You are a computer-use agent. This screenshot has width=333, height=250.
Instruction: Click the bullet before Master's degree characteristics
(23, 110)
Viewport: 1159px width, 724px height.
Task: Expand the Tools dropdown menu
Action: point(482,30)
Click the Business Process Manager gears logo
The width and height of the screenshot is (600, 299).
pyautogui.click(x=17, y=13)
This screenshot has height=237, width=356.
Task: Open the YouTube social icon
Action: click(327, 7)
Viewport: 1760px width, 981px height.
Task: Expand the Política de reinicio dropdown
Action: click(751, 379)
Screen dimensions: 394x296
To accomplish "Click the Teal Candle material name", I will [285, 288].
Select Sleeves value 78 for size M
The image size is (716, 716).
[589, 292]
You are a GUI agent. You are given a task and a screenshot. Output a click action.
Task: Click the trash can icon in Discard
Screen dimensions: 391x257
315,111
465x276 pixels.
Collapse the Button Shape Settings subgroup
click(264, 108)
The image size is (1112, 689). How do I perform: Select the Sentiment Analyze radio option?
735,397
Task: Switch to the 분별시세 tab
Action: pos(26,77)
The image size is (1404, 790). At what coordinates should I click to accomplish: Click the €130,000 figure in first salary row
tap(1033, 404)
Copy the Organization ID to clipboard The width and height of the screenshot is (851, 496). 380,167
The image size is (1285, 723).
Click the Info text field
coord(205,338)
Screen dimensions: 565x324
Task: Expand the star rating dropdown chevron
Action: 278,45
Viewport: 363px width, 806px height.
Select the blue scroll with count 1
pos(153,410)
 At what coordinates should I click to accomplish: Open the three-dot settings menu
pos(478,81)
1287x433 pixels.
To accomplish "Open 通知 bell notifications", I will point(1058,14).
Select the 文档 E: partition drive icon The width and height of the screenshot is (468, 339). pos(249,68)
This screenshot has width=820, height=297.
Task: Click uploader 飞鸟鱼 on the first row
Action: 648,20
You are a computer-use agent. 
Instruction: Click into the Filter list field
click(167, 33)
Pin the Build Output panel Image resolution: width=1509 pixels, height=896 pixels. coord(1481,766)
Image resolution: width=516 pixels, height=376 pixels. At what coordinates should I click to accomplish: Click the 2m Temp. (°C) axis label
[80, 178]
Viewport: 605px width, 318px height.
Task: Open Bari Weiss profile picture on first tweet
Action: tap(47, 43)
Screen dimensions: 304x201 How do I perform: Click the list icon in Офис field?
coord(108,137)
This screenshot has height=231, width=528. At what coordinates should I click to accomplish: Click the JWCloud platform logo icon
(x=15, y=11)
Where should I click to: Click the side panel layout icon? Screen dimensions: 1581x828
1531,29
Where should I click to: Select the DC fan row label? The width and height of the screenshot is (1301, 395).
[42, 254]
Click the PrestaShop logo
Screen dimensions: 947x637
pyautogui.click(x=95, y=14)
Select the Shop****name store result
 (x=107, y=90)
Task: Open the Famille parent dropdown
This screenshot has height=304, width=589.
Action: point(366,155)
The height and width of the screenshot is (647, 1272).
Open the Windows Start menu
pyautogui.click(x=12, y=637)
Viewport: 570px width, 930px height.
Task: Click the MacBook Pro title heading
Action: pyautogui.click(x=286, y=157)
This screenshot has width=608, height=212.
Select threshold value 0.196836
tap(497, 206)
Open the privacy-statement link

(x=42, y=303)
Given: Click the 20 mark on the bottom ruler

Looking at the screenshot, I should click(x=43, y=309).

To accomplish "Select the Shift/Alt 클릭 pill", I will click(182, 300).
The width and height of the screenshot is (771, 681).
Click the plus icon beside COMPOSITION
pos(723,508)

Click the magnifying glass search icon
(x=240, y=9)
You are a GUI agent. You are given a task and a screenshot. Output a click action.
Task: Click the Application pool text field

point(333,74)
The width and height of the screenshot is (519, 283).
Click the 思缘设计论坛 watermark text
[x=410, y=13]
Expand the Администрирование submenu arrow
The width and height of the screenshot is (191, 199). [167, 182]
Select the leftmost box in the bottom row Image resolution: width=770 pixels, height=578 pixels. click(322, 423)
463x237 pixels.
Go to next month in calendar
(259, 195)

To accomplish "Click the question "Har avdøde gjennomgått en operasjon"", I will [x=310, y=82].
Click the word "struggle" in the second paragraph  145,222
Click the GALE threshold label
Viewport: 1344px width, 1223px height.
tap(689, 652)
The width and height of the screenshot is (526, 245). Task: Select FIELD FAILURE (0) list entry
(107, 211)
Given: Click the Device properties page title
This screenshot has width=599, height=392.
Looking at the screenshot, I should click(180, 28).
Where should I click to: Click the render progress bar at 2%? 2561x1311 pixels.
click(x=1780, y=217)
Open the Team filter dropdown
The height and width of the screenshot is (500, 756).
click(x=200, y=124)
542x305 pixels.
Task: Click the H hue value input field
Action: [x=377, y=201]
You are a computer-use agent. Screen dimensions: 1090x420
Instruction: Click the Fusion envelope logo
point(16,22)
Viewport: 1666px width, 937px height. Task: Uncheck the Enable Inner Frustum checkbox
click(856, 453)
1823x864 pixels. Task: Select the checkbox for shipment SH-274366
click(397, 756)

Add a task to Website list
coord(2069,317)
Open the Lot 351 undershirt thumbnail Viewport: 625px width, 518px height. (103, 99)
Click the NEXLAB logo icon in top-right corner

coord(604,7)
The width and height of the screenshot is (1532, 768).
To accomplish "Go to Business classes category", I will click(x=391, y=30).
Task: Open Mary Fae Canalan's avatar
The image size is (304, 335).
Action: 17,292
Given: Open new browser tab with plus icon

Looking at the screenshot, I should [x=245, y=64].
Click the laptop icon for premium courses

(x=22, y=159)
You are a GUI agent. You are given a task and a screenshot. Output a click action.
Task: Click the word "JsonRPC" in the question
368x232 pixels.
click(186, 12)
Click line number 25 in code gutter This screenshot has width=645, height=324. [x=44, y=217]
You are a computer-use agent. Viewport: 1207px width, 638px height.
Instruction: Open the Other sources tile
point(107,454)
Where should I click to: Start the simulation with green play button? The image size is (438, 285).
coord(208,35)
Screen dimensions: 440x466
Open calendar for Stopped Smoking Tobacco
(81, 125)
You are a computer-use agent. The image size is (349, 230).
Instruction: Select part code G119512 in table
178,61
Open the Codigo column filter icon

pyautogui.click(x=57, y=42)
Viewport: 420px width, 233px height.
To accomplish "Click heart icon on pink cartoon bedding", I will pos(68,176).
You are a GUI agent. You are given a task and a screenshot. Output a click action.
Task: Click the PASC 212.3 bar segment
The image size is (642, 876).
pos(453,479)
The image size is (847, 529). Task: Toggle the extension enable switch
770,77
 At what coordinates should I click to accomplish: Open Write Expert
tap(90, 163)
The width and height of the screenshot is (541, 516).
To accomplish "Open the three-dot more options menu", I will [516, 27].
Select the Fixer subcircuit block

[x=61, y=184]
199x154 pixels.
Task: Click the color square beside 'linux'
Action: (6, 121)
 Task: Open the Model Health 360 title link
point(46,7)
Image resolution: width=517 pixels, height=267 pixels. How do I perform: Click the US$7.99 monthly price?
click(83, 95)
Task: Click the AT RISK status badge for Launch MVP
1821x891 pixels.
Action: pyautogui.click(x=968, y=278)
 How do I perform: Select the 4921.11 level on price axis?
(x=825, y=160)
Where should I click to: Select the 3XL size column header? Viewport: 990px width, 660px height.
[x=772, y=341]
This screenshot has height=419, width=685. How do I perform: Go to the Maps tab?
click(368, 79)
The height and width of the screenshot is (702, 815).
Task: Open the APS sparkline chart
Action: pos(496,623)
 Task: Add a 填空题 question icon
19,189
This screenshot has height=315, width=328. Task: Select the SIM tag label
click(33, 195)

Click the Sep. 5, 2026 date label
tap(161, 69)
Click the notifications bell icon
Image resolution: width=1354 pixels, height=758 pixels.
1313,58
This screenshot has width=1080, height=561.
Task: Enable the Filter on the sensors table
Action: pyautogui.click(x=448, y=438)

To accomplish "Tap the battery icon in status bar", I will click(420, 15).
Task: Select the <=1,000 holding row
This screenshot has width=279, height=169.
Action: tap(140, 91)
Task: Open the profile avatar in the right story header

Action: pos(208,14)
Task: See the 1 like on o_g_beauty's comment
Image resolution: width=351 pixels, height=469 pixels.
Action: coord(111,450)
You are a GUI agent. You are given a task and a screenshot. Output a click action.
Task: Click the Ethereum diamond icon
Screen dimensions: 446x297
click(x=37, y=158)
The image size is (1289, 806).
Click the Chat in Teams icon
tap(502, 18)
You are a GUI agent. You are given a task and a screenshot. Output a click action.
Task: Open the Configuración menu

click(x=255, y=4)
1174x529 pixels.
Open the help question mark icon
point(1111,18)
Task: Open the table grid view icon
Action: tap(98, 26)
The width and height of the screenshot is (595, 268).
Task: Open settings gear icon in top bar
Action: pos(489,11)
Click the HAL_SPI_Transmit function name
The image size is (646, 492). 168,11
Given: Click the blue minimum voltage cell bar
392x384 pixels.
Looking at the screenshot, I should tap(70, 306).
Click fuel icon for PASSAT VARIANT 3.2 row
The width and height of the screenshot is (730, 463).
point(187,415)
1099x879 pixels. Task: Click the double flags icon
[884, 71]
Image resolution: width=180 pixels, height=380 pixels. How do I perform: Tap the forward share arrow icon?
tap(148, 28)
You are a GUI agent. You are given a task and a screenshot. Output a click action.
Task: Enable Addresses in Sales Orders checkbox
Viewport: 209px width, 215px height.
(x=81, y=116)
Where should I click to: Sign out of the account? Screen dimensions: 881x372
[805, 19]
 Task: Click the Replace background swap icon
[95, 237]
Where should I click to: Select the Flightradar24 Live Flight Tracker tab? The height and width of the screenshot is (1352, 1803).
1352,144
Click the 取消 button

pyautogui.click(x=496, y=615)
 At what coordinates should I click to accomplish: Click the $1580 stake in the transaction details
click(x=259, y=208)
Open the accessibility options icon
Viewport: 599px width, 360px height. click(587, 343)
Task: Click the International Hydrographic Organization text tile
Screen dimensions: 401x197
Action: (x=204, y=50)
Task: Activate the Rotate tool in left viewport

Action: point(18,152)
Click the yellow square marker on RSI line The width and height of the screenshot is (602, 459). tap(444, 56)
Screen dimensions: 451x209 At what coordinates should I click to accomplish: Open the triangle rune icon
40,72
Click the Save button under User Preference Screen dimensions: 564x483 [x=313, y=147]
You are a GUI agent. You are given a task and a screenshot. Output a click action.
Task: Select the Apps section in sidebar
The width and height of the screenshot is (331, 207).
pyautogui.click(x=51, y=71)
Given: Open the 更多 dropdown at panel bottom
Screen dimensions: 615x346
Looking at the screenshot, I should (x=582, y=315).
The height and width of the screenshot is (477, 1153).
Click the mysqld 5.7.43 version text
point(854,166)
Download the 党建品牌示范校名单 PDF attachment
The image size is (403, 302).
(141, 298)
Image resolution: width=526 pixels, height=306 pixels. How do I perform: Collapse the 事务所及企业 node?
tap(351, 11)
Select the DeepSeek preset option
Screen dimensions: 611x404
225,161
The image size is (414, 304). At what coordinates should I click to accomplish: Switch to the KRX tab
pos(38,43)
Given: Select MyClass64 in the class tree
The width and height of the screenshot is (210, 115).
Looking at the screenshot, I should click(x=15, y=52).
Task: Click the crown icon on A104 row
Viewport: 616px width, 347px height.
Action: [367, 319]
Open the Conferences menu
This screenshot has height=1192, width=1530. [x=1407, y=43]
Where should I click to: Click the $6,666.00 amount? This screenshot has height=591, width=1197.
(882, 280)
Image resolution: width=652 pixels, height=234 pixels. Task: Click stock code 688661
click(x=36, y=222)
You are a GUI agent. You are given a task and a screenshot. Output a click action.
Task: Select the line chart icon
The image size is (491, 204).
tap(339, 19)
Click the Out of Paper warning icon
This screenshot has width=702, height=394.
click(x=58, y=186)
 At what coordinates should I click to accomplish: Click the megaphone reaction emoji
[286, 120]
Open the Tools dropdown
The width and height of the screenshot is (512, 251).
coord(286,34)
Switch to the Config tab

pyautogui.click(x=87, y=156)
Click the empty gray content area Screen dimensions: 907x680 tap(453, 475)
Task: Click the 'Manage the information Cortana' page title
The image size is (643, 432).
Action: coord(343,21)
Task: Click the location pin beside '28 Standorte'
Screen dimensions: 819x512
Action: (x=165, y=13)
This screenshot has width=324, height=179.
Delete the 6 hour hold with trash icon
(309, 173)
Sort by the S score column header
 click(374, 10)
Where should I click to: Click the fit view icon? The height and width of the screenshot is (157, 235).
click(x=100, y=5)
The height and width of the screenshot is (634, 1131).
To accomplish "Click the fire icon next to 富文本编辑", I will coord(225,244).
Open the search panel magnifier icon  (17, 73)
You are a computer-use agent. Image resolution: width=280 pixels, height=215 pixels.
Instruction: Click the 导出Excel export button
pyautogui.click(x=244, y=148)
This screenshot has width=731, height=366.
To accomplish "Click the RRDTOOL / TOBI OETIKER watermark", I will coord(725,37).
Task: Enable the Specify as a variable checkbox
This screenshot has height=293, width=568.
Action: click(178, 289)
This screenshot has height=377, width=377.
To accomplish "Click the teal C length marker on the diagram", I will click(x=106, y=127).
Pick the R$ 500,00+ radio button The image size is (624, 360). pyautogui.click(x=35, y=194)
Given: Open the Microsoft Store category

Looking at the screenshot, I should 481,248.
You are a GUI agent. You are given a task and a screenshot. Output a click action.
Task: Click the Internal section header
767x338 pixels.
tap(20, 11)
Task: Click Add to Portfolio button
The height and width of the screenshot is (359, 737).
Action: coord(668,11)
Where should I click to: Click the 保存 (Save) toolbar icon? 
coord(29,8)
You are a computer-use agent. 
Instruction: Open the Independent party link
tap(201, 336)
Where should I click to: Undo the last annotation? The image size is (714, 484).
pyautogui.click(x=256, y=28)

= = = =

● **What needs to be done**: Copy out the lines above verbatim, starting at the line that contains "Task: Open the Famille parent dropdown" and ending at the line that contains "Action: point(366,155)".

● **Result of this task**:
Task: Open the Famille parent dropdown
This screenshot has height=304, width=589.
Action: point(366,155)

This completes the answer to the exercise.